Short problem — Reproduce the records below with every occurrence of "computer-use agent" replaced by "desktop automation agent". Leave everything else unchanged.

Dataset records —
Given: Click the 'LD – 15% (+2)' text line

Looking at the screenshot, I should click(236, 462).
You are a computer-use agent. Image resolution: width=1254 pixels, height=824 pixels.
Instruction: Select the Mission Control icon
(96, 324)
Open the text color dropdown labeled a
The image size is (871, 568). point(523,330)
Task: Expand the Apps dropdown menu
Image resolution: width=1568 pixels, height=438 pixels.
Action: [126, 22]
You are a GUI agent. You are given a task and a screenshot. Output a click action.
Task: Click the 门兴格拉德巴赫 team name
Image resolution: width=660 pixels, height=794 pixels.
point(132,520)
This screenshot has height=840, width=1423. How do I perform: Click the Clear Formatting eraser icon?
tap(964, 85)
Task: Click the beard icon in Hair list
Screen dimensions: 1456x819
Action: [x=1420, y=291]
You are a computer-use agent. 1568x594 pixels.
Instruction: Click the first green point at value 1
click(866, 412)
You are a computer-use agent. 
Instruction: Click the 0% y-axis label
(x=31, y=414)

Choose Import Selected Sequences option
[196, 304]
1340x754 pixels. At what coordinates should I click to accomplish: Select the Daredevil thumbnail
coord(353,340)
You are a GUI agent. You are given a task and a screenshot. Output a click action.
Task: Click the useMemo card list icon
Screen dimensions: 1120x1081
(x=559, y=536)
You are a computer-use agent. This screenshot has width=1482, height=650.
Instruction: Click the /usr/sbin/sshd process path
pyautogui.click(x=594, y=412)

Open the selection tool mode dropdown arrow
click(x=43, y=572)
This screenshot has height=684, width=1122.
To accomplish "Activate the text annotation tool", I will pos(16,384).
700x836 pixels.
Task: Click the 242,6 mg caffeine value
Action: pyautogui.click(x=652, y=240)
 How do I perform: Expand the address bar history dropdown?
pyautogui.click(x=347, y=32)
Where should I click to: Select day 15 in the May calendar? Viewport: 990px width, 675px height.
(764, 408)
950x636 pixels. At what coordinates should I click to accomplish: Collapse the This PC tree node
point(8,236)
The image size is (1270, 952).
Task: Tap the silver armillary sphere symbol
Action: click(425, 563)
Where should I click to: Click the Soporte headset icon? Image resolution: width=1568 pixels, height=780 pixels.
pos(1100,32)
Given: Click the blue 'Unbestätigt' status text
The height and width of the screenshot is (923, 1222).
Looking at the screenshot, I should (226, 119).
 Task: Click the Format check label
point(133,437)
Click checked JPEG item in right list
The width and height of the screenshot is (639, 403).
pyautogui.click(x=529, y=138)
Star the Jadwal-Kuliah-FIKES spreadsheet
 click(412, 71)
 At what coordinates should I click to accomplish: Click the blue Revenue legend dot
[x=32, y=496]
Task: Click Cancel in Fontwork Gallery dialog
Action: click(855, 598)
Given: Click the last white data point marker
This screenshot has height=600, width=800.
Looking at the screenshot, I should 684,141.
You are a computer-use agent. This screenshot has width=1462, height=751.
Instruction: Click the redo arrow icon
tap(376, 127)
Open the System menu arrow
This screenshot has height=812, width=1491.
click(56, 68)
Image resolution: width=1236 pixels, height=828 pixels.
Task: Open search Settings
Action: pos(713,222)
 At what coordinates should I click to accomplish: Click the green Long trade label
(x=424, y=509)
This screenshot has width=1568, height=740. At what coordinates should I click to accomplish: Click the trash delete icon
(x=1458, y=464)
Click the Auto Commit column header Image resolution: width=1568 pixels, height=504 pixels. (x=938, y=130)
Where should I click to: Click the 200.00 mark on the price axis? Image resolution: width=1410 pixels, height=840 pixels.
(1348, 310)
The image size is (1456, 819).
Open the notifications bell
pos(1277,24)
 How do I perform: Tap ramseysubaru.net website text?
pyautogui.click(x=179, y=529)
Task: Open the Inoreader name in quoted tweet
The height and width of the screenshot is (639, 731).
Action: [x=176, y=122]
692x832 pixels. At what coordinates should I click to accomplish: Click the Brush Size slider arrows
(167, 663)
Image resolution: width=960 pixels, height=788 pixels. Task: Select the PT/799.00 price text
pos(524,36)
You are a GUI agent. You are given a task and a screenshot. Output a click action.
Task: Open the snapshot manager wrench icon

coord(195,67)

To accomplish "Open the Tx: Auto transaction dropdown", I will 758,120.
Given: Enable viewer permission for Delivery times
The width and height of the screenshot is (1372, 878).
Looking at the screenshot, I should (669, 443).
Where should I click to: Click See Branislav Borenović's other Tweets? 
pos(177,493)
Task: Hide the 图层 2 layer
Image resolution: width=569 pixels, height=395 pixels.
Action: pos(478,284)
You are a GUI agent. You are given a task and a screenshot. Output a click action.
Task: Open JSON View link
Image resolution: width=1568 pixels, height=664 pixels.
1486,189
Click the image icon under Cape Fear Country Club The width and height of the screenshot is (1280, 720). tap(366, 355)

Written response —
Given: Click the 'LD – 15% (+2)' text line

Looking at the screenshot, I should click(236, 462).
You are a desktop automation agent. Image resolution: width=1254 pixels, height=824 pixels.
Instruction: Select the Mission Control icon
(96, 324)
Open the text color dropdown labeled a
The image size is (871, 568). point(523,330)
Task: Expand the Apps dropdown menu
Image resolution: width=1568 pixels, height=438 pixels.
Action: [126, 22]
You are a GUI agent. You are given a task and a screenshot. Output a click action.
Task: Click the 门兴格拉德巴赫 team name
Image resolution: width=660 pixels, height=794 pixels.
point(132,520)
This screenshot has height=840, width=1423. How do I perform: Click the Clear Formatting eraser icon?
tap(964, 85)
Task: Click the beard icon in Hair list
Screen dimensions: 1456x819
Action: [x=1420, y=291]
You are a desktop automation agent. 1568x594 pixels.
Instruction: Click the first green point at value 1
click(866, 412)
You are a desktop automation agent. 
Instruction: Click the 0% y-axis label
(x=31, y=414)

Choose Import Selected Sequences option
[196, 304]
1340x754 pixels. At what coordinates should I click to accomplish: Select the Daredevil thumbnail
coord(353,340)
You are a GUI agent. You are given a task and a screenshot. Output a click action.
Task: Click the useMemo card list icon
Screen dimensions: 1120x1081
(x=559, y=536)
You are a desktop automation agent. This screenshot has width=1482, height=650.
Instruction: Click the /usr/sbin/sshd process path
pyautogui.click(x=594, y=412)

Open the selection tool mode dropdown arrow
click(x=43, y=572)
This screenshot has height=684, width=1122.
To accomplish "Activate the text annotation tool", I will pos(16,384).
700x836 pixels.
Task: Click the 242,6 mg caffeine value
Action: pyautogui.click(x=652, y=240)
 How do I perform: Expand the address bar history dropdown?
pyautogui.click(x=347, y=32)
Where should I click to: Select day 15 in the May calendar? Viewport: 990px width, 675px height.
(764, 408)
950x636 pixels. At what coordinates should I click to accomplish: Collapse the This PC tree node
point(8,236)
The image size is (1270, 952).
Task: Tap the silver armillary sphere symbol
Action: click(425, 563)
Where should I click to: Click the Soporte headset icon? Image resolution: width=1568 pixels, height=780 pixels.
pos(1100,32)
Given: Click the blue 'Unbestätigt' status text
The height and width of the screenshot is (923, 1222).
Looking at the screenshot, I should (226, 119).
 Task: Click the Format check label
point(133,437)
Click checked JPEG item in right list
The width and height of the screenshot is (639, 403).
pyautogui.click(x=529, y=138)
Star the Jadwal-Kuliah-FIKES spreadsheet
 click(412, 71)
 At what coordinates should I click to accomplish: Click the blue Revenue legend dot
[x=32, y=496]
Task: Click Cancel in Fontwork Gallery dialog
Action: click(855, 598)
Given: Click the last white data point marker
This screenshot has height=600, width=800.
Looking at the screenshot, I should 684,141.
You are a desktop automation agent. This screenshot has width=1462, height=751.
Instruction: Click the redo arrow icon
tap(376, 127)
Open the System menu arrow
This screenshot has height=812, width=1491.
click(56, 68)
Image resolution: width=1236 pixels, height=828 pixels.
Task: Open search Settings
Action: pos(713,222)
 At what coordinates should I click to accomplish: Click the green Long trade label
(x=424, y=509)
This screenshot has width=1568, height=740. At what coordinates should I click to accomplish: Click the trash delete icon
(x=1458, y=464)
Click the Auto Commit column header Image resolution: width=1568 pixels, height=504 pixels. (x=938, y=130)
Where should I click to: Click the 200.00 mark on the price axis? Image resolution: width=1410 pixels, height=840 pixels.
(1348, 310)
The image size is (1456, 819).
Open the notifications bell
pos(1277,24)
 How do I perform: Tap ramseysubaru.net website text?
pyautogui.click(x=179, y=529)
Task: Open the Inoreader name in quoted tweet
The height and width of the screenshot is (639, 731).
Action: [x=176, y=122]
692x832 pixels. At what coordinates should I click to accomplish: Click the Brush Size slider arrows
(167, 663)
Image resolution: width=960 pixels, height=788 pixels. Task: Select the PT/799.00 price text
pos(524,36)
You are a GUI agent. You are given a task and a screenshot. Output a click action.
Task: Open the snapshot manager wrench icon

coord(195,67)

To accomplish "Open the Tx: Auto transaction dropdown", I will 758,120.
Given: Enable viewer permission for Delivery times
The width and height of the screenshot is (1372, 878).
Looking at the screenshot, I should (669, 443).
Where should I click to: Click See Branislav Borenović's other Tweets? 
pos(177,493)
Task: Hide the 图层 2 layer
Image resolution: width=569 pixels, height=395 pixels.
Action: pos(478,284)
You are a GUI agent. You are given a task and a screenshot. Output a click action.
Task: Open JSON View link
Image resolution: width=1568 pixels, height=664 pixels.
1486,189
Click the image icon under Cape Fear Country Club The width and height of the screenshot is (1280, 720). tap(366, 355)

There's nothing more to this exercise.